─── Records shown

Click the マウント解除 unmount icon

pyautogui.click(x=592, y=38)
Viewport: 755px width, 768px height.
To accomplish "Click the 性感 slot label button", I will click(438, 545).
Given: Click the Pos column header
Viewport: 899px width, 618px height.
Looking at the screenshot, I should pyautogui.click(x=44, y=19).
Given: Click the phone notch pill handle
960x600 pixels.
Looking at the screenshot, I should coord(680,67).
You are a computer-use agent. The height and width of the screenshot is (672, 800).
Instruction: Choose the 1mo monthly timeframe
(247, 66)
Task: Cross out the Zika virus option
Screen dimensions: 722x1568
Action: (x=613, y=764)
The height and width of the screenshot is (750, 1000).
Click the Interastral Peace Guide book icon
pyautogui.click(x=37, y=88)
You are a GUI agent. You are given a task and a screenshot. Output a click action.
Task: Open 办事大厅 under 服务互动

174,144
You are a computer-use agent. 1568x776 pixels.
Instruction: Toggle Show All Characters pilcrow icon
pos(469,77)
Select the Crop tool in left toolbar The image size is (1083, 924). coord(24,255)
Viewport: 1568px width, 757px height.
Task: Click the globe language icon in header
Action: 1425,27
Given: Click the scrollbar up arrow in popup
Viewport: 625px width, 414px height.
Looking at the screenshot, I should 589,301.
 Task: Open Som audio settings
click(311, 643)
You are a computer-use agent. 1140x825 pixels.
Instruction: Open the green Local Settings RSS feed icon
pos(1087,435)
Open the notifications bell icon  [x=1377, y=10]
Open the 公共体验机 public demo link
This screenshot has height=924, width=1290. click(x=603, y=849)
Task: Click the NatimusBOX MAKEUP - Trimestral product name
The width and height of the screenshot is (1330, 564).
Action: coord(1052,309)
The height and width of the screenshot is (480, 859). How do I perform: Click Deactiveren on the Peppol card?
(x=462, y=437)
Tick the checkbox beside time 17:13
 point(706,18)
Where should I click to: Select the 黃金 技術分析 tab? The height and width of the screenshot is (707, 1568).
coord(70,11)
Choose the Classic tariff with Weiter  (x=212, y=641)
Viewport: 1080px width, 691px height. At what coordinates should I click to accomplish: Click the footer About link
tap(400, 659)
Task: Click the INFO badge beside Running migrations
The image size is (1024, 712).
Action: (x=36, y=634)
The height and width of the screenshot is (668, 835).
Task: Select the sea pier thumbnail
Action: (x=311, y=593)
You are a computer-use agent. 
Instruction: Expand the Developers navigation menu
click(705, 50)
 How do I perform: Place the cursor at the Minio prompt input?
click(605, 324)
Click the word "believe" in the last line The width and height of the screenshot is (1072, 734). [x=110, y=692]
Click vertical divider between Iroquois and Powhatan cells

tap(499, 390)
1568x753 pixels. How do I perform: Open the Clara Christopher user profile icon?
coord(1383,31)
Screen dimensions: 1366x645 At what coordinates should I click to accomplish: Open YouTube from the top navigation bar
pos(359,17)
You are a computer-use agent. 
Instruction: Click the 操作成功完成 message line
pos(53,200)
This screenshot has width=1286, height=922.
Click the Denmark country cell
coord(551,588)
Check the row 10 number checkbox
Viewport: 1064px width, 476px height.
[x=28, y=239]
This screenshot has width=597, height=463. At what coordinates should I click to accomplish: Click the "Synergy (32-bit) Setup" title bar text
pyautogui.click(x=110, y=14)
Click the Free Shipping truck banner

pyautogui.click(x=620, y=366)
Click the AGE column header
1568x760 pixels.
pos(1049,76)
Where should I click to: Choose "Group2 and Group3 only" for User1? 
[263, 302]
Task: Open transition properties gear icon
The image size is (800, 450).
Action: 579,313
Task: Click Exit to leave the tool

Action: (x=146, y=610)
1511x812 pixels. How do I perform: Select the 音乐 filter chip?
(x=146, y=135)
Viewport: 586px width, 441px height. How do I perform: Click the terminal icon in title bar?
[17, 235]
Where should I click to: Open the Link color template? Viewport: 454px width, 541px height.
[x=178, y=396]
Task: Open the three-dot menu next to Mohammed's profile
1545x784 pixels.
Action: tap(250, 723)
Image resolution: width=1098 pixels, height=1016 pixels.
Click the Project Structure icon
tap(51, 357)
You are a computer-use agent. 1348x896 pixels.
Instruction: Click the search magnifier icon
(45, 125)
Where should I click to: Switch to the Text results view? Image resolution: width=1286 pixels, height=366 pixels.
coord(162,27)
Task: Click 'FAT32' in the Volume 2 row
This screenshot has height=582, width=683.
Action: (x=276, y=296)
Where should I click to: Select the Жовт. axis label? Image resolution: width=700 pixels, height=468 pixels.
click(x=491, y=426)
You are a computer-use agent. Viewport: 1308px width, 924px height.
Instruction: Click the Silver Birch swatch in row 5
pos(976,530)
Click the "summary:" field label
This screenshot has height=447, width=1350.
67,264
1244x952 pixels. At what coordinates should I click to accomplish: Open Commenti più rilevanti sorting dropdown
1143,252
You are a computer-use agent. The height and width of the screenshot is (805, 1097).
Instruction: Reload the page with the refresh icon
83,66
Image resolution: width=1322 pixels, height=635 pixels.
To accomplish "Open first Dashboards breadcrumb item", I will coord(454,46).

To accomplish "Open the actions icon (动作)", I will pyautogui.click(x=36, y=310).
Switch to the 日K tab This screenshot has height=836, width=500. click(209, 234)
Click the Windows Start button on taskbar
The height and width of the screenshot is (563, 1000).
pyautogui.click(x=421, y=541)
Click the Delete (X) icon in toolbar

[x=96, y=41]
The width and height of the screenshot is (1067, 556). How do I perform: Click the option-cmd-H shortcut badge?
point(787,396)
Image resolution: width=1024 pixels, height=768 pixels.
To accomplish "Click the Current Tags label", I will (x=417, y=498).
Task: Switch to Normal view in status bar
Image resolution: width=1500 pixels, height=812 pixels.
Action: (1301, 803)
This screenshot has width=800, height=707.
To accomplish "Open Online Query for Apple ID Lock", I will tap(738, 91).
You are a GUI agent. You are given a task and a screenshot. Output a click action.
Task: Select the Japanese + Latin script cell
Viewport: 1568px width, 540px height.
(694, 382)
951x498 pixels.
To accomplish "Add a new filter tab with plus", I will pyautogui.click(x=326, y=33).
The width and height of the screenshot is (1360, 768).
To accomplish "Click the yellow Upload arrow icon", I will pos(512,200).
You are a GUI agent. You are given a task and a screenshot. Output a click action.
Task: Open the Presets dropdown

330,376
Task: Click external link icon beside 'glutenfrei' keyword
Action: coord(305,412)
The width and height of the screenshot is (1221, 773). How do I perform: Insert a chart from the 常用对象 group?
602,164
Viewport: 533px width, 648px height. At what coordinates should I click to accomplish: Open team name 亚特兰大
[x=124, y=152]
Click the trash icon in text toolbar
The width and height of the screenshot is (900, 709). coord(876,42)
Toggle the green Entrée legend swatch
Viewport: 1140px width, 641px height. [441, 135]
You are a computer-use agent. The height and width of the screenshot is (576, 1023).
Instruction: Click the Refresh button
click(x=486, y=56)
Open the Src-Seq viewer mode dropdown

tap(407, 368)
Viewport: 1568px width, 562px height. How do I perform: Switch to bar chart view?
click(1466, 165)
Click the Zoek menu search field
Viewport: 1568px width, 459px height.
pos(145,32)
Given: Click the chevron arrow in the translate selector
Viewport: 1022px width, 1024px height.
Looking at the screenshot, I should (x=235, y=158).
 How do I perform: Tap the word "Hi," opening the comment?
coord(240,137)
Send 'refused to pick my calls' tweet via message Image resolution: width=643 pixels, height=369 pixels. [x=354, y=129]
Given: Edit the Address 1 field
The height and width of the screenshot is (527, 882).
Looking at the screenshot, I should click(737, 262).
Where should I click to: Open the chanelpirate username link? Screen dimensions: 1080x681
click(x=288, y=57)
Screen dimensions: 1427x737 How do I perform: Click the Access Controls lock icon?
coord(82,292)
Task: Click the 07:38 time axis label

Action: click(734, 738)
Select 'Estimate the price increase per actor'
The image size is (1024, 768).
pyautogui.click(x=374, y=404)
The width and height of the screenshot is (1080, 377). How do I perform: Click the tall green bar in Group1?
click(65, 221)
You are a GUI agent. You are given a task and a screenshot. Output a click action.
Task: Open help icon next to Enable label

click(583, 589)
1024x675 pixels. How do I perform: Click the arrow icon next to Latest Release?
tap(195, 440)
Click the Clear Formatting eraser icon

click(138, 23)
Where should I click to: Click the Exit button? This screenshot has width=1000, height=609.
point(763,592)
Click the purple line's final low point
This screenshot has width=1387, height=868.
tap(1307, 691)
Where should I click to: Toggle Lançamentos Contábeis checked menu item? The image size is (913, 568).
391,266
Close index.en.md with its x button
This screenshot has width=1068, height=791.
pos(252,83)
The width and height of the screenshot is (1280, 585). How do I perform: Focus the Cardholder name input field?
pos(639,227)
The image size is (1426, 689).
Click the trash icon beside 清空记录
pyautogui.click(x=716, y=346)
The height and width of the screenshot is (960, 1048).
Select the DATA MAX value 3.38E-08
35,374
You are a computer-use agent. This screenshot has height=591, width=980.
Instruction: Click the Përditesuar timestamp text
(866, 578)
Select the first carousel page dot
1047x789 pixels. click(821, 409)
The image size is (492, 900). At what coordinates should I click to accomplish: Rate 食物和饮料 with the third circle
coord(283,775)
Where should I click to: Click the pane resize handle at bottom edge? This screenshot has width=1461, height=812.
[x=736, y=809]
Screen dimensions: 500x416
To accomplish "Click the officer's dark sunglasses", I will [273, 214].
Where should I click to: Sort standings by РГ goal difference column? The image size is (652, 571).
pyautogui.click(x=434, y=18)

──────

▸ Your assignment:
The answer must be a single number: how many lines of the entries contain "computer".

▸ Reply:
10